J’adore l’ASMR. Chaque fois que j’en regarde, je me sens reposée et ça m’aide à m’endormir, témoigne Kijâtai Veillette-Cheezo, l’une des membres du conseil jeunesse de Montréal autochtone, en entrevue à CBC.

Comme je suis vraiment anxieuse ces temps-ci, je regarde des contenus ASMR et j’aimerais voir une plus grande représentation autochtone au sein des communautés ASMR, ajoute-t-elle.

Le conseil jeunesse de Montréal autochtone est composé de 10 jeunes Autochtones âgés de 16 à 30 ans qui résident dans la grande région de Montréal. Ces jeunes ont pour mandat de développer chaque année un projet qui aura une incidence sur la vie de leurs pairs vivant en zone urbaine, explique Meropi Deligiannis, une travailleuse sociale de Montréal autochtone.

Une autre façon de se retrouver

La pandémie est venue bousculer les plans de Montréal autochtone, forçant son conseil jeunesse à modifier sa campagne pour l’axer sur les réseaux sociaux. De là est née l’idée d’employer les méthodes ASMR au profit de l’apprentissage des langues autochtones.

C’est la saison des pow-wow en ce moment. C’est la saison où l’on se rassemble, où l’on se retrouve, souligne Kijâtai Veillette-Cheezo. Mais en raison de la COVID-19, ces événements n’auront pas tous lieu, précise-t-elle.

Autour de moi, les gens sont tristes de ne pas pouvoir revoir les leurs, et je partage ce sentiment.

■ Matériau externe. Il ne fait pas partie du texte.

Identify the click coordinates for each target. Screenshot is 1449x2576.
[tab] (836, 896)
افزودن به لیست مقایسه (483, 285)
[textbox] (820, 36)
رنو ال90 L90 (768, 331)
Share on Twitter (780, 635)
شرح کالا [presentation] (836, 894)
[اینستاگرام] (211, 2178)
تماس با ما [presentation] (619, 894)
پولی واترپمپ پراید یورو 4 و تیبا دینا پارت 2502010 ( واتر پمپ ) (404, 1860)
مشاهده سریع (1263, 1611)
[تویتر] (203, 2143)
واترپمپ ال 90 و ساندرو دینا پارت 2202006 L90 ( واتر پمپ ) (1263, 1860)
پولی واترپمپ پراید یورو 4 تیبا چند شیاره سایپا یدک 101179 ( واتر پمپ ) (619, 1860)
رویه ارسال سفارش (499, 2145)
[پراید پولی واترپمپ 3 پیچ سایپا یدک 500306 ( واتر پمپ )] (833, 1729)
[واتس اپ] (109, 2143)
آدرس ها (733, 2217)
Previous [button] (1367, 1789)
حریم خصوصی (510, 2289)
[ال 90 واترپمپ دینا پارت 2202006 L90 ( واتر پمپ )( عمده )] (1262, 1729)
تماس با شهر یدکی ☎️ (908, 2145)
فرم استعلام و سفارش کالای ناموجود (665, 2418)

Nous voulions trouver une façon de rejoindre tout le monde, de leur faire savoir qu’ils ne sont pas seuls et que nous pouvons faire quelque chose ensemble.

Kijâtai Veillette-Cheezo

Kijâtai Veillette-Cheezo, dont la famille est établie dans la communauté de Lac-Simon, est en voie de réapprendre l’ojibwé, une langue parlée par les communautés algonquines du Québec.

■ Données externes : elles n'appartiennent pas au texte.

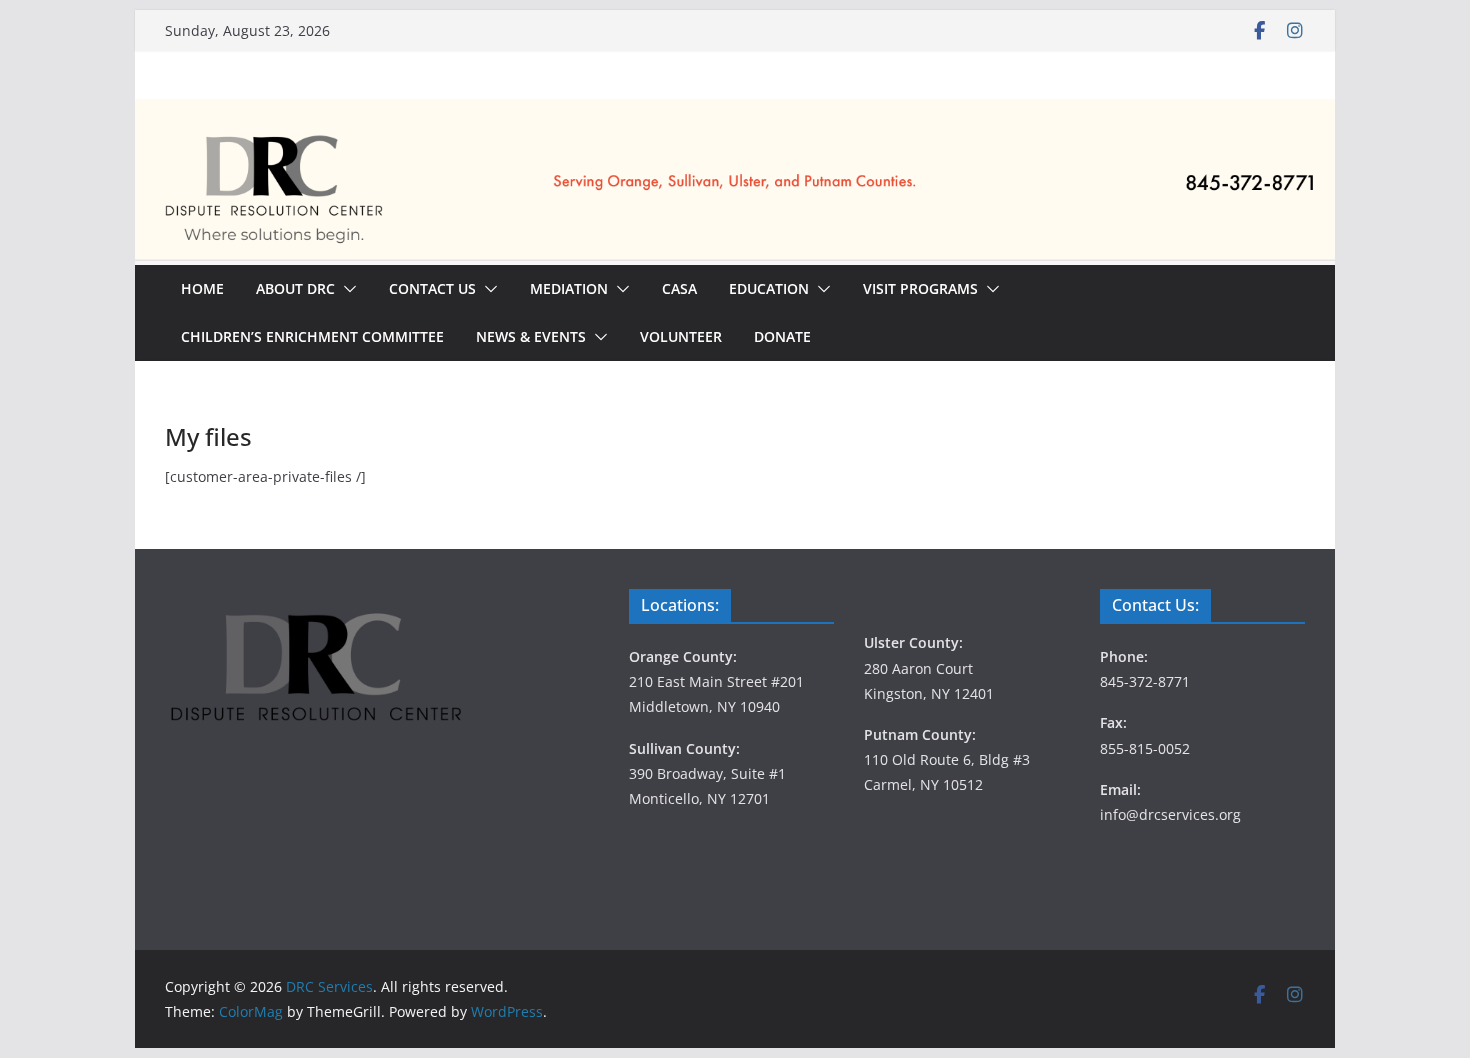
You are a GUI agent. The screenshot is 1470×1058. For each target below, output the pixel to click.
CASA (679, 288)
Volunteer (681, 336)
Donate (782, 336)
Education (769, 288)
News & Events (531, 336)
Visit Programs (920, 288)
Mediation (569, 288)
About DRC (295, 288)
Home (202, 288)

Pour le projet Chuchoteurs autochtones, Kijâtai Veillette-Cheezo s’est enregistrée en train de murmurer le mot adjidjimoc, qui veut dire écureuil.

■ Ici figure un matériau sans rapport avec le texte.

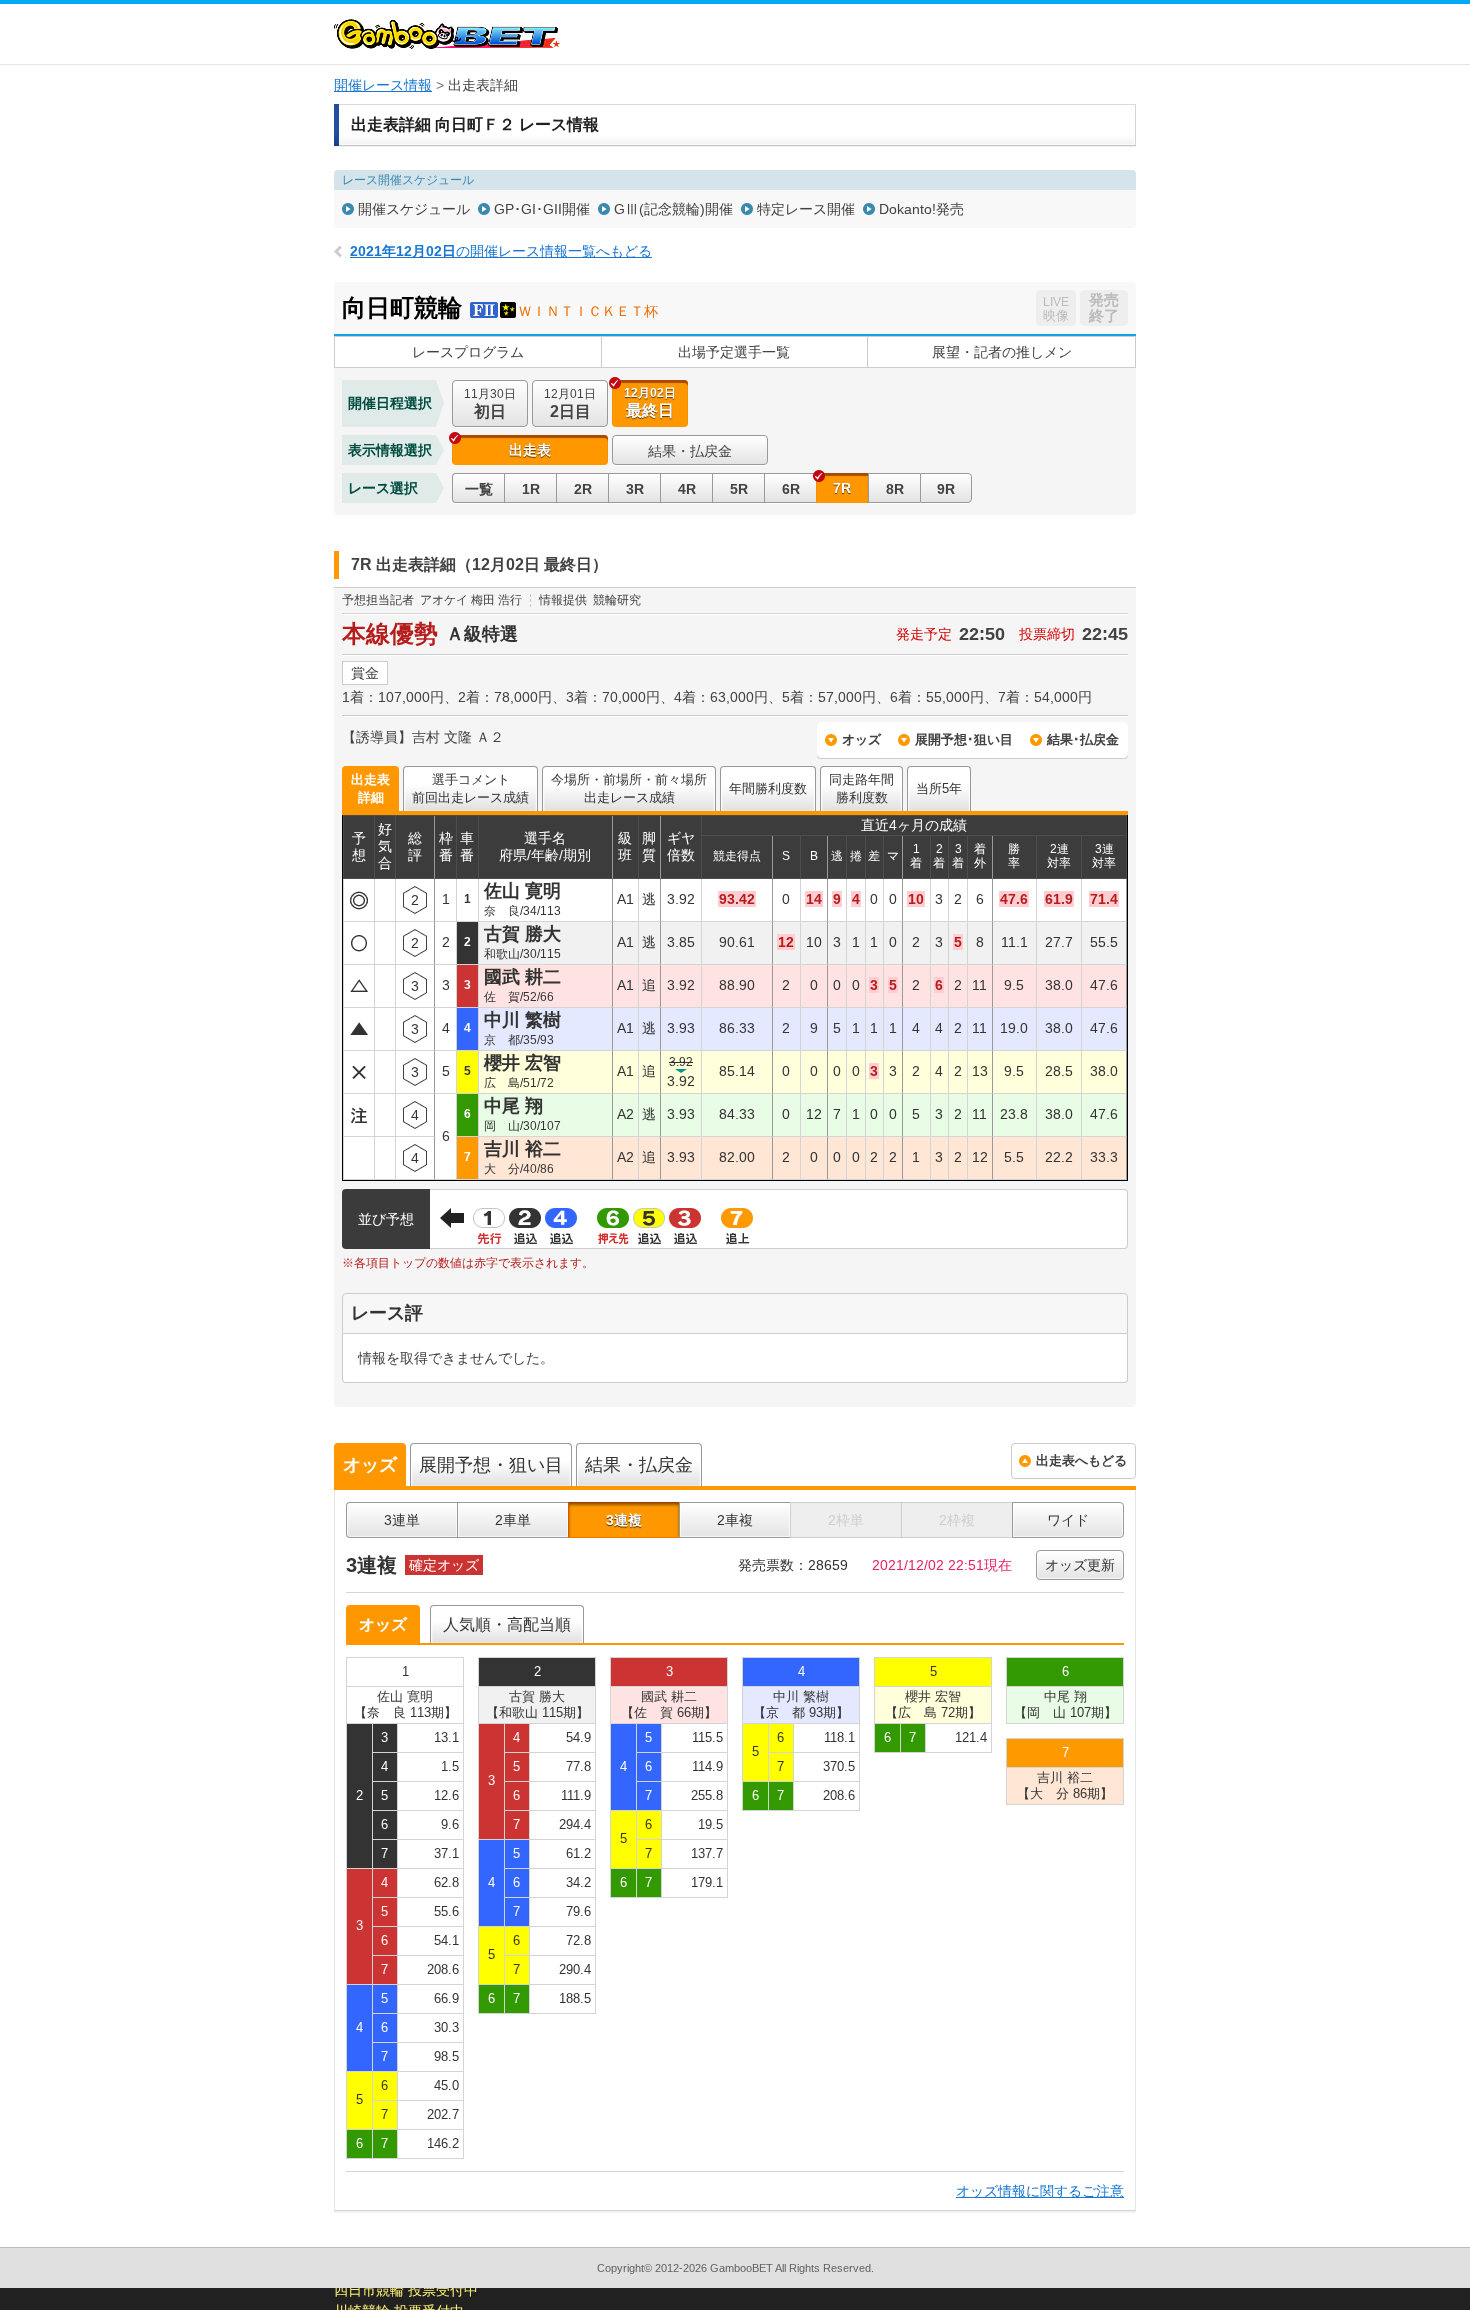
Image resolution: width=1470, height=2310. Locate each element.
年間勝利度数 (768, 788)
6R (791, 489)
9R (946, 489)
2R (583, 489)
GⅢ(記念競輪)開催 (673, 209)
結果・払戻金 (690, 451)
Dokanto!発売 (921, 209)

Voir cette publication sur Instagram

Le Conseil Jeunesse de Montréal Autochtone a lancé Chuchoteurs Autochtones, inspiré du concept ASMR. En utilisant les techniques ASMR, notre objectif est d'atteindre notre communauté avec un contenu qui détendra, rassurera et inspirera des sentiments de sécurité en partageant la beauté et l'imagerie des langues autochtones. Nous vous invitons à prendre une pause dans votre journée pour vous concentrer sur votre réponse sensorielle individuelle à ces vidéos. Nous réalisons que c'est aussi un excellent moyen d'apprendre de nouveaux mots tout en renouant avec la culture et nos traditions orales. Nous respectons l'importance des mots et devons les préserver. Impliquez-vous et partagez vos mots avec nous ! Enregistrez votre voix en chuchotant un mot ou une phrase dans votre langue tout en capturant l'essence de sa signification avec une image. Téléchargez sur instagram, facebook avec #Chuchoteursautochtones et inclure le mot, sa signification et votre nation et / ou communauté dans la description. Tous les participants participeront à un tirage au sort pour gagner plusieurs prix, des cartes-cadeaux Sequoia de 50 $. Nous choisirons les gagnants le 30 juillet, 2020. Chuchoteurs dans le vidéo « Quelque chose qui avance lentement » en Innu-Aimun « Écureui » en Anishnabe « Lac » en Atikamekw Montréal Autochtone a aussi des cours de langue! Pour plus d'informations, visitez: www.nativemontreal.com

Une publication partagée par Native Montreal (@native_montreal) le

Johnny Boivin, lui aussi membre du conseil jeunesse, a dû mener des recherches sur sa propre langue, l'innu-aimun, avant d’arrêter son choix sur le mot nikatshipanu. Dans la vidéo qu’il a réalisée avec sa femme, un train passe lentement sur un chemin de fer.

C’est un mot qui évoque quelque chose qui va lentement ou qui avance lentement, explique Johnny Boivin, avant de préciser qu’il ne parle pas couramment l'innu-aimun.

Johnny Boivin espère que la campagne suscitera un engouement au Québec et même à l’extérieur des frontières. Il se dit ravi à l’idée d’entendre d’autres langues autochtones parlées d’un bout à l’autre de l’Amérique du Nord.

La représentation des communautés autochtones est très importante, et nous avons lancé un projet tellement unique, dit-il. Certains prononceront un mot à voix haute dans leur propre langue pour la première fois. Ce sera génial de pouvoir partager [ce savoir] avec les autres et de les aider à apprendre quelques mots.